Nesta quarta-feira, 6, pela Copa do Brasil, o Corinthians, fora de casa, tem a vantagem de um gol contra o Palmeiras. Não há favorito. Enquanto o Corinthians possui um esquema tático e os titulares bem definidos, o Palmeiras, com exceção de alguns titulares absolutos (Piquerez, Gustavo Gomes e Weverton), tem dois jogadores quase do mesmo nível nas outras posições. Abel Ferreira muda o desenho tático e a escalação de acordo com o momento e o adversário.

A principal dificuldade do Corinthians é não ter jogadores pelos lados que marcam e atacam, pois o time geralmente atua com uma linha de quatro defensores, um trio no meio campo e um meia centralizado à frente dos três, além de uma dupla de atacantes pelo meio.

A principal dificuldade do Palmeiras é, algumas vezes, preencher pouco o meio campo, pois joga apenas com dois no setor, um volante mais marcador e outro mais construtor.
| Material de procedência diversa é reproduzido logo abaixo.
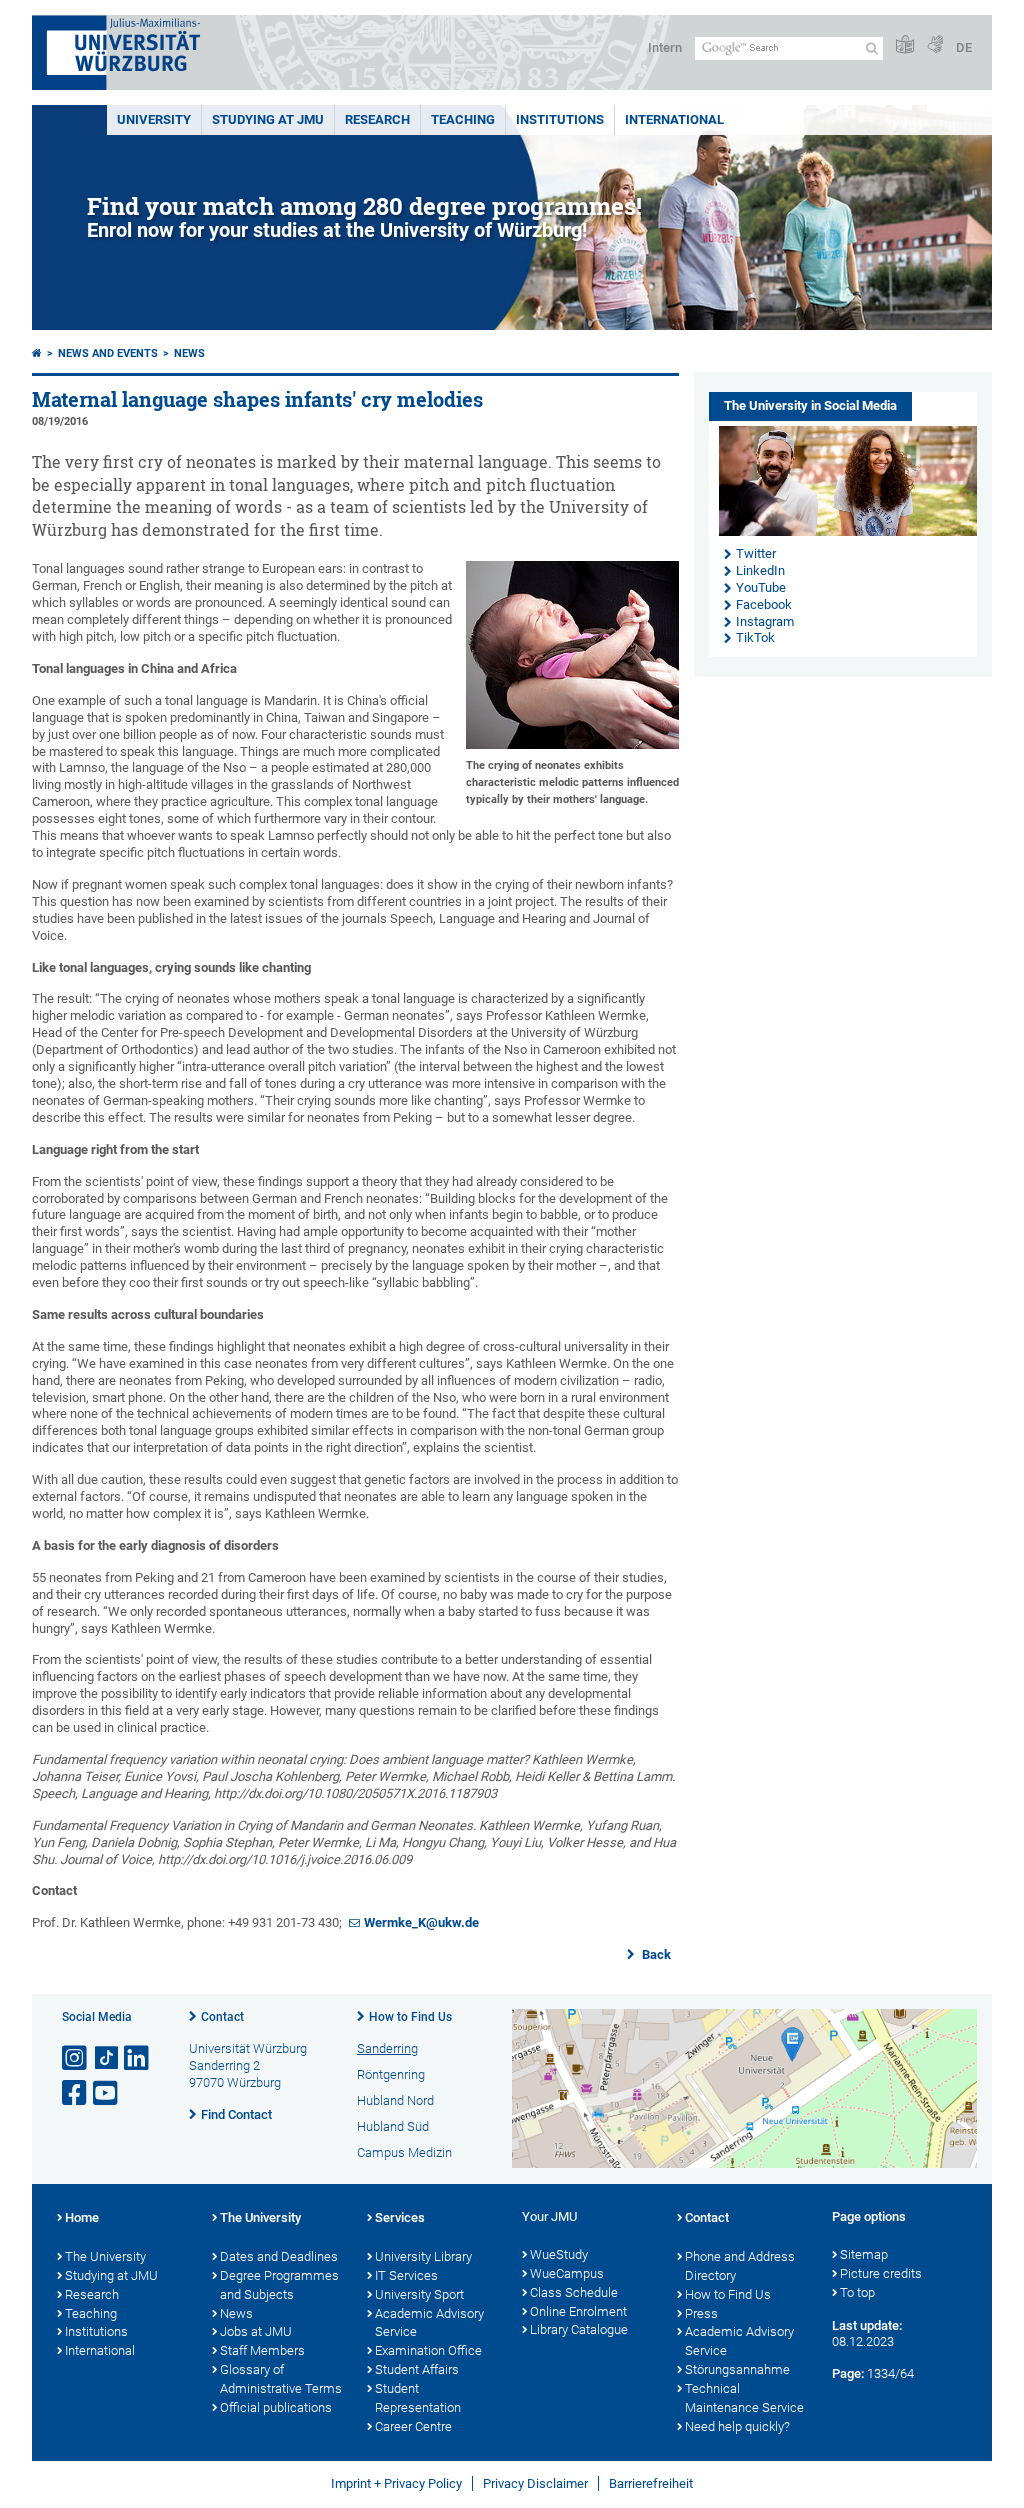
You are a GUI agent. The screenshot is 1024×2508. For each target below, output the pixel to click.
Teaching (463, 119)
O meia ofensivo (Mauricio ou Raphael Veiga) atua próximo da área adversaria e não participa da marcação.

Atlético-MG x Flamengo

Outro clássico decisivo pela Copa do Brasil é Atlético-MG x Flamengo. O Galo joga em casa e tem a vantagem de um gol. O Flamengo tem jogado menos do que a expectativa criada. Gerson faz falta. O time joga normalmente com dois volantes em linha, deixando Arrascaeta isolado na armação das jogadas.
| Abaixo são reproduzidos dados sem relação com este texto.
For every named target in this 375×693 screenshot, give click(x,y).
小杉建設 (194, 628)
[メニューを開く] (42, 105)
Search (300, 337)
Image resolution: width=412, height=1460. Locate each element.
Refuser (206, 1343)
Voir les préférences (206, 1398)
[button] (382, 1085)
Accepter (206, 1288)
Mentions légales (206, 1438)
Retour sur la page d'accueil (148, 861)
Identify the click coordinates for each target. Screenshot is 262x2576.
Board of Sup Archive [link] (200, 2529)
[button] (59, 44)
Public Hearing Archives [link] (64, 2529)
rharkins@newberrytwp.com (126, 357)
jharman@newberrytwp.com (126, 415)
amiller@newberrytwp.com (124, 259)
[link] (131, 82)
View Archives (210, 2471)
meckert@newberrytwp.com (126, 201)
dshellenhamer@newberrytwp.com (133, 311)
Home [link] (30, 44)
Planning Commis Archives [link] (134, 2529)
O Atlético-MG, mesmo em casa, vai repetir a eficiente estratégia usada na vitória, no Maracanã, de marcar mais atrás para contra-atacar com lançamentos mais longos nas costas dos zagueiros? Por outro lado, se o time ficar muito atrás, for pressionado e eliminado, Cuca será muito criticado. O perigo existe em qualquer estratégia.

Cruzeiro x CRB

O Cruzeiro, fora de casa, pela Copa do Brasil, enfrenta o CRB. O primeiro jogo terminou 0x0. Depois de duas fracas partidas , quando foi criticado, o Cruzeiro fez uma partida brilhante na vitória, fora de casa, por 2x0 contra o Botafogo. Nestes momentos, o Cruzeiro mostra o melhor futebol dos times brasileiros, com muita marcação em todo o campo, compactação e intensa movimentação.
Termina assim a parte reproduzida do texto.